Yesterday, it was 12 months since the horrific fire at Grenfell Towers in London. 72 people died and many more were injured, and a public inquiry is ongoing to look at what caused the blaze and how it was handled. If anybody can be judged to be criminally accountable for the devastation, the inquiry is supposed to identify them. Prosecutions could result.

Now, the inquiry is hearing accounts of victims, as well as speaking to specialists and professionals who are involved. Soon, they will start speaking to people who could be held accountable for the fire. Was the advice from emergency services for people to stay in their flats during the fire a cause of their deaths? Was the cladding purely to blame and, if not, what else contributed to the disaster? What could and should the local council have done to prevent such a tragedy? How should they have responded afterwards?

Theresa May has been criticised for her lack of compassion and her avoidance of speaking to the local community in the aftermath of the fire, and the local council in Kensington and Chelsea is standing accused of handling the crisis poorly. It certainly looked from the outside that they were appalling. And when the Queen, who normally has the emotional intelligence of a squid, is hailed as an example of how to speak to survivors of a crisis, you know your Prime Minister has screwed it up badly.

It was one of Britain’s biggest ever tower block fires and made news around the world. The cladding that had been placed on the building – ostensibly to make the mass housing solution look palatable to its rich neighbours in London’s wealthiest area – caught fire far too quickly, and seems to have allowed the blaze to spread ridiculously quickly. This cladding has still not been banned. Nor has the government funded the fitting of sprinkler systems in other high-rise buildings.

The fact that this was a building full of immigrants, of Black and brown people, means that it is not taken as seriously as it should be.

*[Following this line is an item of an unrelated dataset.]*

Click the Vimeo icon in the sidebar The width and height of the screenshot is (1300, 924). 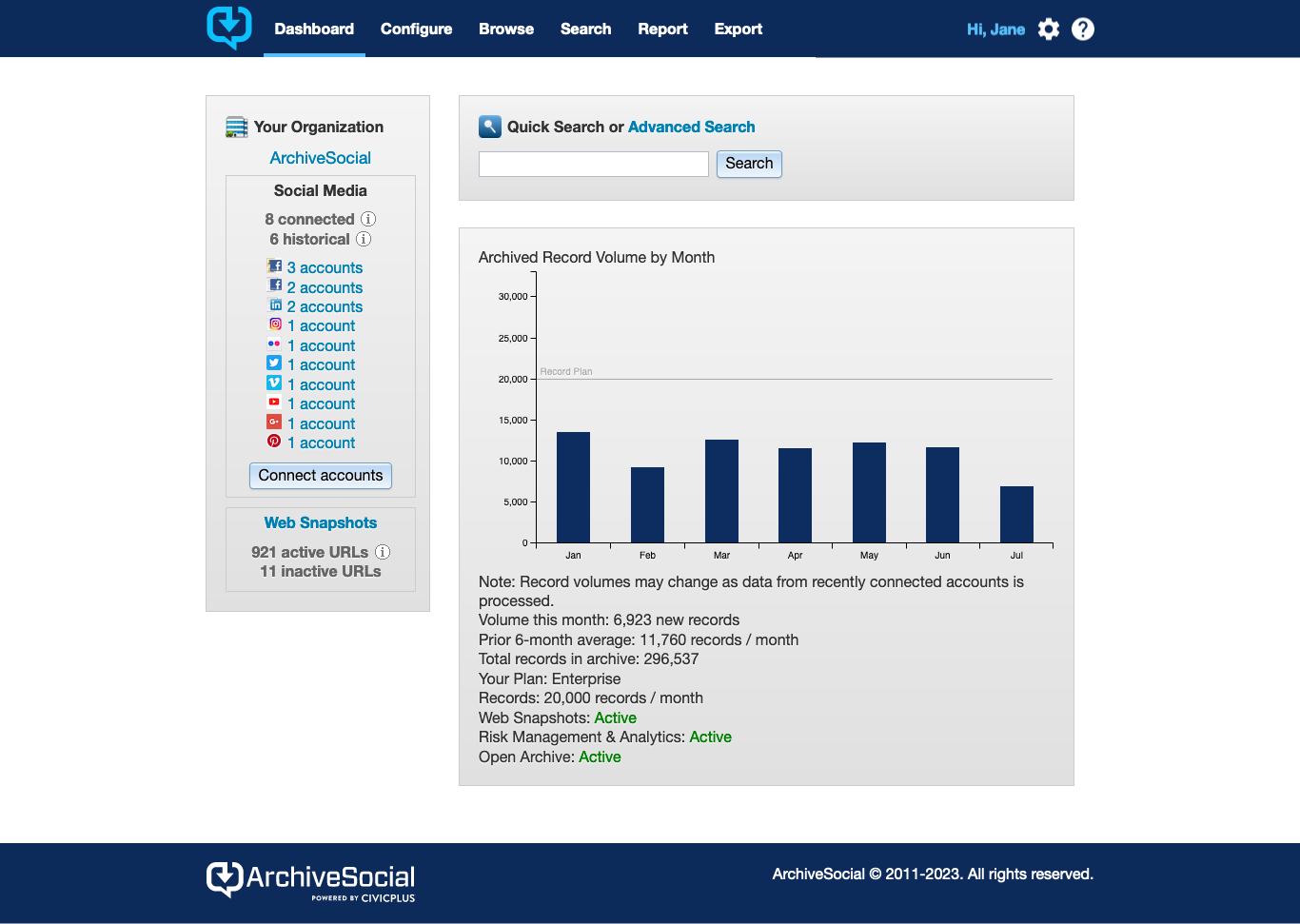pos(274,383)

Those who don’t care about what happened would invariably have had a different reaction had it been full of rich white folk. But they were brown, they were poor, and they might have spoken with an accent. That makes them lesser, and makes a national disaster a bit less terrifying to some.

That is something to be ashamed of.

The Grenfell Tower fire was a symbol of the side of London that is hidden away from view. The tall block of flats wasn’t a Palace or a garden, the places tourists flock to. But it was a lived-in expanse of housing, and it was full of life.

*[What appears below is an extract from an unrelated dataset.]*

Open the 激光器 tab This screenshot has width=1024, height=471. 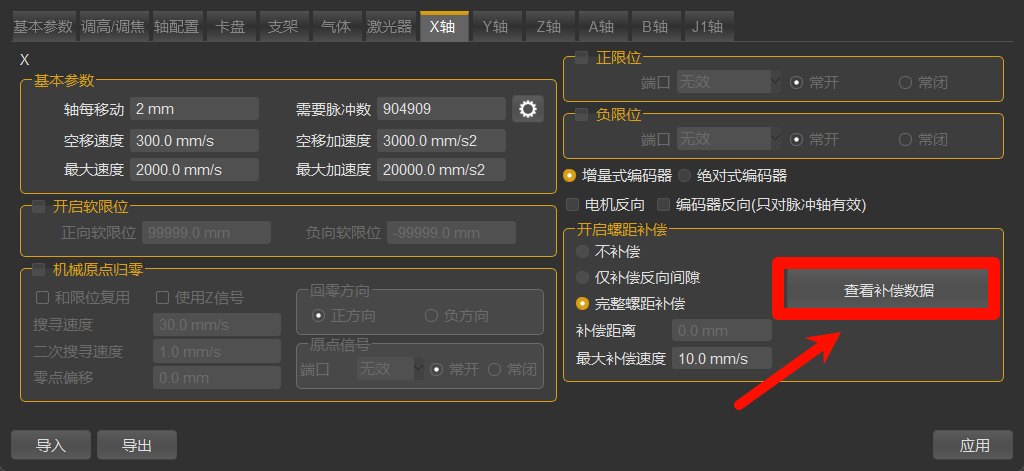[x=390, y=27]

One year on, 129 families have not been permanently rehoused and 70 families are still living in temporary accommodation, while more than 200 homes that were bought after the fire to house the survivors are standing empty. The 70 families in temporary accommodation are still living in hotels; some have been offered housing but it was unsuitable for their needs, some of it is lacking basic provision and some is not being ready to be lived in yet.

Of the 307 properties bought in the aftermath of the fire, only 81 are being lived in. The council was slow to respond during the tragedy, and it has shown a lacklustre approach to dealing with those who still need a permanent place to live as a result of it. Pressurising people to take unsuitable properties, such as those high up in other buildings where survivors of the fire feel unsafe, is at best thoughtless and, at worst, cruel. If I’d been on the 10th floor of Grenfell and only just survived, I would certainly be keen to be on ground level in my next home.

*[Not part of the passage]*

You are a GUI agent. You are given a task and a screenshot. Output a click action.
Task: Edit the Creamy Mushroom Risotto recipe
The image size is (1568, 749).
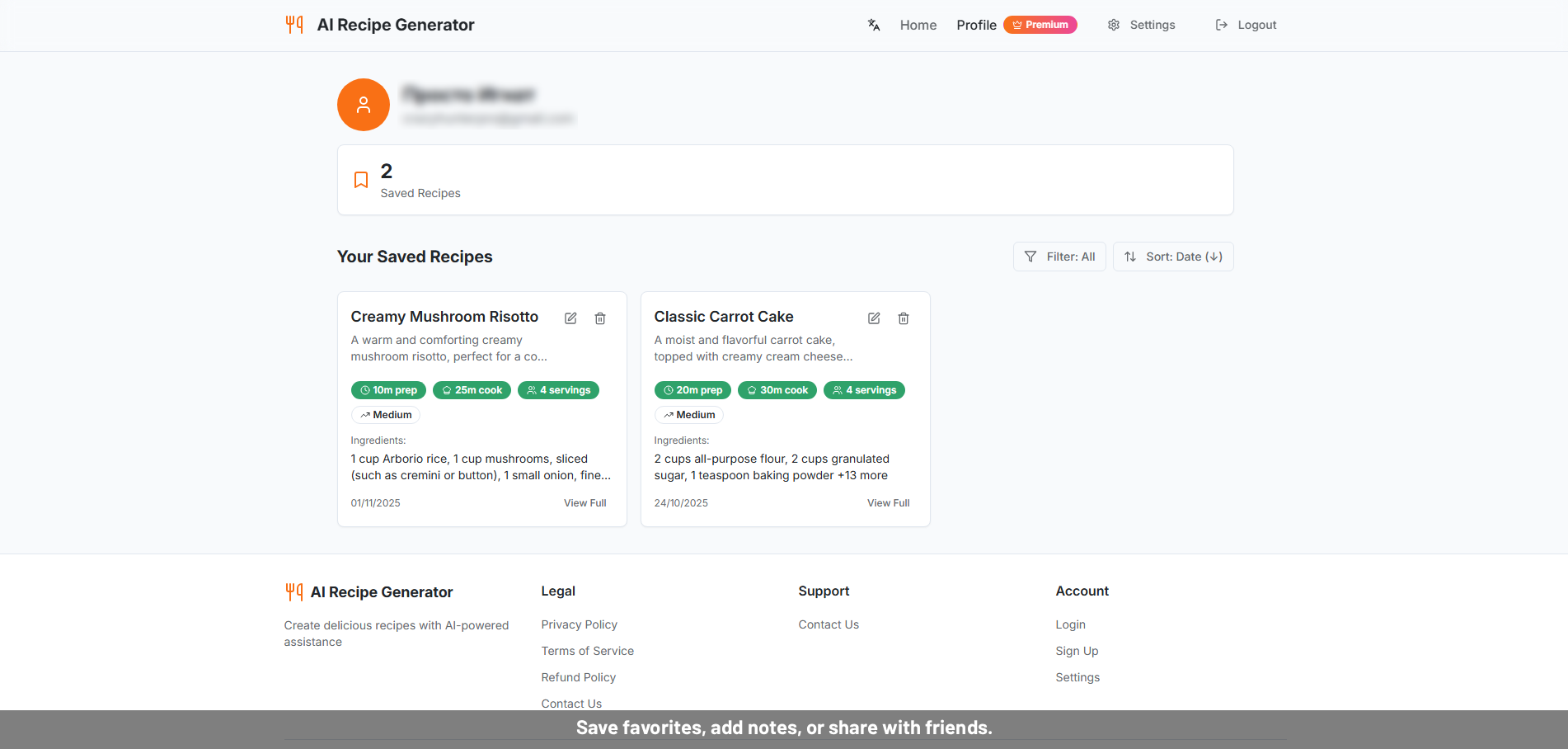(570, 318)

This was a preventable tragedy. We know of people who died because they refused to leave their families behind. We know of people who died because they could not get out. And the survivors are haunted by the ghosts of those they lost. The symbol of the charred tower is something that will not leave our national consciousness, and nor should it. We must remember and the public inquiry must hold the right people accountable.

There has been too much suffering for an inadequate response now.

The people of Grenfell Towers have been let down, and I felt ill when I heard yesterday that Parliament had been lit up in green, to symbolise solidarity with the survivors and those who lost their lives. What those people need is not some token green lighting but a decent investigation into what happened, decent mental health trauma support, and a safe, secure and suitable place to live.